Personal information
- Date of birth: January 7, 1956 (age 70)
- Place of birth: Mobile, Alabama, U.S.
- Height: 5 ft 10 in (1.78 m)
- Positions: Forward; defender;

Youth career
- 1974–1977: Hartwick College

Senior career*
- Years: Team / Apps / (Gls)
- 1978: Houston Hurricane / 8 / (0)
- 1978–1980: Pittsburgh Spirit (indoor) / 46 / (9)
- 19791980: Pennsylvania Stoners
- 1980–1981: Hartford Hellions (indoor) / 24 / (1)
- 1981–1982: Philadelphia Fever (indoor) / 9 / (2)

= Art Napolitano =

American soccer player

Art Napolitano (born January 7, 1956) is an American retired soccer player who played professionally in the North American Soccer League, American Soccer League and Major Indoor Soccer League.
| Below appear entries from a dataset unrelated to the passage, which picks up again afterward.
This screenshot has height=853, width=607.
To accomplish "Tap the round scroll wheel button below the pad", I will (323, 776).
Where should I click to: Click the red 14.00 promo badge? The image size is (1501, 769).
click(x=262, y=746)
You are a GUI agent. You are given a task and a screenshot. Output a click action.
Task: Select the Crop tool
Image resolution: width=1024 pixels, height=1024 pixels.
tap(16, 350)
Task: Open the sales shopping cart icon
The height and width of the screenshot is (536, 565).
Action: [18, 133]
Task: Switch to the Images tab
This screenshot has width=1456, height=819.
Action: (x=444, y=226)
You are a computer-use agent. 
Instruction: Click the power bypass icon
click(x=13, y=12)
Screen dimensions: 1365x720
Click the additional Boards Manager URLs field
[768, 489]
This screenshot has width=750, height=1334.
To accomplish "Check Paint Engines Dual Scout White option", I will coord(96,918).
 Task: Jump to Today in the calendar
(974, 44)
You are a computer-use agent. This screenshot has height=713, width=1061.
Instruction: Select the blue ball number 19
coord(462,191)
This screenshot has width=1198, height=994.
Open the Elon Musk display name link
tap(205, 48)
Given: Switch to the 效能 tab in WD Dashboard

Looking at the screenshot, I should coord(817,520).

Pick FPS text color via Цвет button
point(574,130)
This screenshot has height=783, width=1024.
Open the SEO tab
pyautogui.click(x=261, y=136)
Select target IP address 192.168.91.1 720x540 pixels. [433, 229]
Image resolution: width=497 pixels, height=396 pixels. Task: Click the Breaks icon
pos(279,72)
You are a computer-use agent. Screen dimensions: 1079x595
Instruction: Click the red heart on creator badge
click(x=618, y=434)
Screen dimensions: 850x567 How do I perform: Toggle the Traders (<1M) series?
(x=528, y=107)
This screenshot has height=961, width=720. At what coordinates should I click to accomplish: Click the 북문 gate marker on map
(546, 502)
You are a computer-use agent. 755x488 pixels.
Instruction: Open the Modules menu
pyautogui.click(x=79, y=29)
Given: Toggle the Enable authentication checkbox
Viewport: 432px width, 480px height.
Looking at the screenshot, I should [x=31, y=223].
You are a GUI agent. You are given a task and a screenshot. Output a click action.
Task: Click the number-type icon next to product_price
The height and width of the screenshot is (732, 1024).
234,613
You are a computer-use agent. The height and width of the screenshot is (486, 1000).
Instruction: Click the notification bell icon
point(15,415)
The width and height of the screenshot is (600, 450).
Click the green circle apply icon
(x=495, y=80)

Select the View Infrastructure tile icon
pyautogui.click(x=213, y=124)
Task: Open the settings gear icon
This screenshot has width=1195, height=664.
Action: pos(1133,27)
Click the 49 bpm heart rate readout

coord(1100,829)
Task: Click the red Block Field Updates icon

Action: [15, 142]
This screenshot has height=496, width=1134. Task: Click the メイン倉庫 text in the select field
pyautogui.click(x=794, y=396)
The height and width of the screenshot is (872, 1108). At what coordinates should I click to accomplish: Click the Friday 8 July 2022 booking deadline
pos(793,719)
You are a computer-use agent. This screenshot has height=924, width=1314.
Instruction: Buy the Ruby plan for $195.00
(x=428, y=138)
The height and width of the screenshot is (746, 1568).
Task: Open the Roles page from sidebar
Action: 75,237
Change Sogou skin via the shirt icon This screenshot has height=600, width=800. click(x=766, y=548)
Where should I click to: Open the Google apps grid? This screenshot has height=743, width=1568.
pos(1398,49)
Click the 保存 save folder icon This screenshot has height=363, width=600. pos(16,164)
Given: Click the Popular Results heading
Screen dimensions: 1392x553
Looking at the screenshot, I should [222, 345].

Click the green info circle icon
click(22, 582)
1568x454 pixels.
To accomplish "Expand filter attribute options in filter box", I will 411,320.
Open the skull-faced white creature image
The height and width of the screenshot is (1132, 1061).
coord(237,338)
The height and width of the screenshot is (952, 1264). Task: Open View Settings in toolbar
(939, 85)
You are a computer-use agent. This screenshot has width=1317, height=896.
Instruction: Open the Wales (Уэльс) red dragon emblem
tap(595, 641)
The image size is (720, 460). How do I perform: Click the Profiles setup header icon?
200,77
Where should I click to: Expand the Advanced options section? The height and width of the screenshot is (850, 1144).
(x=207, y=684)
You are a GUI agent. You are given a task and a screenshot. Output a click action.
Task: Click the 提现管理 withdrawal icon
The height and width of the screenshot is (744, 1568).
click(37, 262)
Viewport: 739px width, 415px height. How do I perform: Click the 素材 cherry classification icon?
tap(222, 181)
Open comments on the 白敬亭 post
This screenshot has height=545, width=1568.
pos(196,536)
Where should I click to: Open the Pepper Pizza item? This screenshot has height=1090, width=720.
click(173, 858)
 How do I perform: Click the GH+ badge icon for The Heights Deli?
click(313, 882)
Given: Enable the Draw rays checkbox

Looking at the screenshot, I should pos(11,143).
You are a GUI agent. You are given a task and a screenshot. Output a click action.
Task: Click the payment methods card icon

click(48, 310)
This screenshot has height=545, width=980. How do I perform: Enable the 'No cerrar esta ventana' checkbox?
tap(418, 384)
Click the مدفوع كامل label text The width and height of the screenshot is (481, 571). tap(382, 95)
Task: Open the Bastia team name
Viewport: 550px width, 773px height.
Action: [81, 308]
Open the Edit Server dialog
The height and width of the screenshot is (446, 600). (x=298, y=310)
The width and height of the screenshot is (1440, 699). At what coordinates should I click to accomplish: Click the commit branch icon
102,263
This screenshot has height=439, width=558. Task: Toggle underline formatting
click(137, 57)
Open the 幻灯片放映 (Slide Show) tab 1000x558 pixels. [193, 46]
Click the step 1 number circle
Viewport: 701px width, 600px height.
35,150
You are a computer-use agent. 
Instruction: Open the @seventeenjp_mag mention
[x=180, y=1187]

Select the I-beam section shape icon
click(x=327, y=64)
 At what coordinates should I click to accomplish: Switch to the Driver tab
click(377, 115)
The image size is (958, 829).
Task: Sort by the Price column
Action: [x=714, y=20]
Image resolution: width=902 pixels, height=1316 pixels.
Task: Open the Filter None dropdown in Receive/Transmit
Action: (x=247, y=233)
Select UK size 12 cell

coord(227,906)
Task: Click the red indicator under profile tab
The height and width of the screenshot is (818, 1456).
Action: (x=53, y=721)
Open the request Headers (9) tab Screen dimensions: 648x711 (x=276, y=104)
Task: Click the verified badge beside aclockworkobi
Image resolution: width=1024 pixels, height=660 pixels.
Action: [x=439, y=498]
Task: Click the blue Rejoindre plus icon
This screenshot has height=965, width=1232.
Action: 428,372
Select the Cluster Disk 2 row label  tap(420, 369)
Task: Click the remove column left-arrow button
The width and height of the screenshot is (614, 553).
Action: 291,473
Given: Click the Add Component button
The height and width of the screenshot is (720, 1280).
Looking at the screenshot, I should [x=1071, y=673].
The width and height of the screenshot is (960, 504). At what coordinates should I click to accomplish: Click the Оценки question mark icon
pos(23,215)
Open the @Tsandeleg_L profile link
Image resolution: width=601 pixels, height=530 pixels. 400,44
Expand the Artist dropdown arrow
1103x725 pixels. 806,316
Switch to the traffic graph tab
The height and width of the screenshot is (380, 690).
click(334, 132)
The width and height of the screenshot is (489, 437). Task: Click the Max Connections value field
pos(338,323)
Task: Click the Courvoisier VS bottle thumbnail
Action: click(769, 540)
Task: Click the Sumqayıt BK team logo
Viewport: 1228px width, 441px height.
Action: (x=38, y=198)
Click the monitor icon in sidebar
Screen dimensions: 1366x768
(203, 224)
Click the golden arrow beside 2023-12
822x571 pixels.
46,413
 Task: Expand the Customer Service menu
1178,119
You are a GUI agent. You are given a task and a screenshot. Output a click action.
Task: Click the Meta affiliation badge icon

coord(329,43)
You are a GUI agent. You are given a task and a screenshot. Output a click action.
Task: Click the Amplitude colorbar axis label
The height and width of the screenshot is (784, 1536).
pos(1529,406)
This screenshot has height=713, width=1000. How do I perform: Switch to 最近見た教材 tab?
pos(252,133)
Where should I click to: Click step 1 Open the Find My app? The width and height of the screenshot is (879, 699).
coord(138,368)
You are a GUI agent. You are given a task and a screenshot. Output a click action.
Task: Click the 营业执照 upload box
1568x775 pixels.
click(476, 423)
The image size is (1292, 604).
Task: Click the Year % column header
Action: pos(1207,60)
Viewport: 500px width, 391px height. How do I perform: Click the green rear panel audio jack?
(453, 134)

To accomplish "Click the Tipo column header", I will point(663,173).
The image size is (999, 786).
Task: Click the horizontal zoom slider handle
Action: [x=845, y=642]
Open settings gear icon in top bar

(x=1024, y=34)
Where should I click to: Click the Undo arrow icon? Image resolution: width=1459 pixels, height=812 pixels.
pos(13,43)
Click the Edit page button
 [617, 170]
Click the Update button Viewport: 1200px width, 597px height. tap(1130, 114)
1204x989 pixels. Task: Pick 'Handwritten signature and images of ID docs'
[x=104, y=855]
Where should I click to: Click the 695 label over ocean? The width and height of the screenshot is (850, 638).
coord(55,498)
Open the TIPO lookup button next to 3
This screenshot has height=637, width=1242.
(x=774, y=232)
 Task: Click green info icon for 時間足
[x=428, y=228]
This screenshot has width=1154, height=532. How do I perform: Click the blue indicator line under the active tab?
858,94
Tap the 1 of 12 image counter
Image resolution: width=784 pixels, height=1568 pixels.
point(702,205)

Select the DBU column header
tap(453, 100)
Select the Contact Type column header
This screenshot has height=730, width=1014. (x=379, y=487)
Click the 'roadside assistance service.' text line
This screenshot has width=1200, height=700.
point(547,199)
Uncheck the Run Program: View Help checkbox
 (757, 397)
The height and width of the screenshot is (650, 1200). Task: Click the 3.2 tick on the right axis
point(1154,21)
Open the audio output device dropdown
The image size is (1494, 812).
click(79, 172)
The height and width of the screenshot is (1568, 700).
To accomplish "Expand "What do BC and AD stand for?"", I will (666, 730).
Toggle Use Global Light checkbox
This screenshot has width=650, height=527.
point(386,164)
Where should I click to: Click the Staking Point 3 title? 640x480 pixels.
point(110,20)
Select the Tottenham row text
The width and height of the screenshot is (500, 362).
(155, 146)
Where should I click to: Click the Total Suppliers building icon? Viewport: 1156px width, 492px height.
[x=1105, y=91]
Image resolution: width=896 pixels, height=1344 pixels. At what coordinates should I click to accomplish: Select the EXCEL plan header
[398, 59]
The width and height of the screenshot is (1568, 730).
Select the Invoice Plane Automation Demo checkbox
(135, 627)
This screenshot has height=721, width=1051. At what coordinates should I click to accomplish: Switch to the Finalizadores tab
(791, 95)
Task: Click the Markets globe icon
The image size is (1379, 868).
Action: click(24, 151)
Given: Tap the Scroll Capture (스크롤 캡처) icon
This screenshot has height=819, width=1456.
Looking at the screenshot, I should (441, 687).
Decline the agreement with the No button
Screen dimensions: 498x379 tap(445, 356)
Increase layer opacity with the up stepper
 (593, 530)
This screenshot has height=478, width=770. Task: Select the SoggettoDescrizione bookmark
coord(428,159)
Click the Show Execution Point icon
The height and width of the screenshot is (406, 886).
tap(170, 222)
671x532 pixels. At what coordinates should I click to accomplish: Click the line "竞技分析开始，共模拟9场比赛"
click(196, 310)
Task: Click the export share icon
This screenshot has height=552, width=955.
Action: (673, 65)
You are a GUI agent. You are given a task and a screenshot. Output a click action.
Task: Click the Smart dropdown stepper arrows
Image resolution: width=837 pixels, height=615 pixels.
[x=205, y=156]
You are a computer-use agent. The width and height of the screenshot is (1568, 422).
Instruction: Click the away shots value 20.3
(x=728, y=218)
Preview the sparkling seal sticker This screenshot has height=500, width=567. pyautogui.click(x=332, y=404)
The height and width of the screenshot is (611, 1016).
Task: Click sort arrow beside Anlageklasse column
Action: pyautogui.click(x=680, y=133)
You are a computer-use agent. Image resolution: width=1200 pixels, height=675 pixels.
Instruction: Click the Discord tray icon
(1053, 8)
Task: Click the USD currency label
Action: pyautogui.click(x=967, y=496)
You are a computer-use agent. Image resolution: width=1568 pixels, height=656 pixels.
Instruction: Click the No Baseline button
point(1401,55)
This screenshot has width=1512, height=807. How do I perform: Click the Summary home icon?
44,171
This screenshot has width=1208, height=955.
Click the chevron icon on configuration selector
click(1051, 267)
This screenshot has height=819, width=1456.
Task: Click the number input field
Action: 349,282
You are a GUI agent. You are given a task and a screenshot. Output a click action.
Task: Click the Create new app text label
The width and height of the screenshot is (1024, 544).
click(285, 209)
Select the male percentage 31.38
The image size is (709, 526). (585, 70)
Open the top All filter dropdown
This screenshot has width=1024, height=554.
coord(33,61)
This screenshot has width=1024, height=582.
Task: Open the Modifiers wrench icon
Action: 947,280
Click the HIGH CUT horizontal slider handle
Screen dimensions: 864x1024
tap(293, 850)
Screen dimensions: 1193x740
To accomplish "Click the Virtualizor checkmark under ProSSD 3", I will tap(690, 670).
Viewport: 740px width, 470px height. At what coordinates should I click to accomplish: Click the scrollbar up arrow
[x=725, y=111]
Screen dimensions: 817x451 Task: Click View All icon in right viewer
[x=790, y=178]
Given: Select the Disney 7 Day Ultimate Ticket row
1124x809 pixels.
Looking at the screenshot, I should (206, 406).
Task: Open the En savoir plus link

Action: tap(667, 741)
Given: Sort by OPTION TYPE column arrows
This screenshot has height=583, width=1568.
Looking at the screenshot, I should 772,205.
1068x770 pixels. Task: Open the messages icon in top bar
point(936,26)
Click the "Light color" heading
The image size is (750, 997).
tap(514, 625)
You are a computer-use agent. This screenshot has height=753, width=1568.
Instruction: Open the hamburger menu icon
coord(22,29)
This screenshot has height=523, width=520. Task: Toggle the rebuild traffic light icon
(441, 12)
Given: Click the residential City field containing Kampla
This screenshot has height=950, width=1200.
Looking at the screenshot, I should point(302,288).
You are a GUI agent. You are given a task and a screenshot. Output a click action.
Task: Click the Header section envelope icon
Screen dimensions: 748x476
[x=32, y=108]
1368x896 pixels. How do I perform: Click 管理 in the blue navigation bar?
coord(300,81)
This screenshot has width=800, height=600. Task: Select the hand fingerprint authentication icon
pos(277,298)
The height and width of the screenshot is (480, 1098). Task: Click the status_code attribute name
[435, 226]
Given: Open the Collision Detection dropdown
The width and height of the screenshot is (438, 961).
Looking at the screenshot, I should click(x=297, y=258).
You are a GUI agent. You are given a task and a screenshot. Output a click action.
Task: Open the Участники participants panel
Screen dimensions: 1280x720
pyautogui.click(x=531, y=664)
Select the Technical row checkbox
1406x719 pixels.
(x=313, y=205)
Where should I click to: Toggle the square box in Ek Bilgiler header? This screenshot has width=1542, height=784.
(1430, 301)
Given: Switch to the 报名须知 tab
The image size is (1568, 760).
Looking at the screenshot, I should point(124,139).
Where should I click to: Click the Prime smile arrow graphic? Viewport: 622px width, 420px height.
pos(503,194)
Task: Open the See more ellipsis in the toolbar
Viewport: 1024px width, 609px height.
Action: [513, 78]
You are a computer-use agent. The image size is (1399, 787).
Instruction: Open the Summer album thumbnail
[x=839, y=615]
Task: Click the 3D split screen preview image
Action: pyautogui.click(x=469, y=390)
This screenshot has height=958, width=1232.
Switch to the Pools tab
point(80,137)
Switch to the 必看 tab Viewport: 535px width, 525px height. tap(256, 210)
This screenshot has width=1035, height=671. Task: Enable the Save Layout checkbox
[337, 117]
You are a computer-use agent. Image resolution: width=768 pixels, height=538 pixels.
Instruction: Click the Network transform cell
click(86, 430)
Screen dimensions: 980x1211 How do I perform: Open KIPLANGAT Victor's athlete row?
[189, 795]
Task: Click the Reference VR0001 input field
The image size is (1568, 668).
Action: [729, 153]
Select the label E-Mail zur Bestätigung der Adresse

Raised in Hamilton Township, Mercer County, New Jersey, Napolitano graduated in 1974 from Steinert High School, where he was part of two state champion soccer teams.

Napolitano attended Hartwick College where he played on the men's soccer team from 1974 to 1977. His senior season, the Hawks won the NCAA Men's Division I Soccer Championship with Napolitano scoring one of the goals of the game.Steve long scored the winning goal. He turned professional in 1978 with the Houston Hurricane of the North American Soccer League. That fall, he moved to the Pittsburgh Spirit of the Major Indoor Soccer League. He spent two seasons in Pittsburgh. In the summer of 1980, he played for the Pennsylvania Stoners of the American Soccer League. He then returned to the indoor game, this time with the Hartford Hellions before finishing his career with the Philadelphia Fever.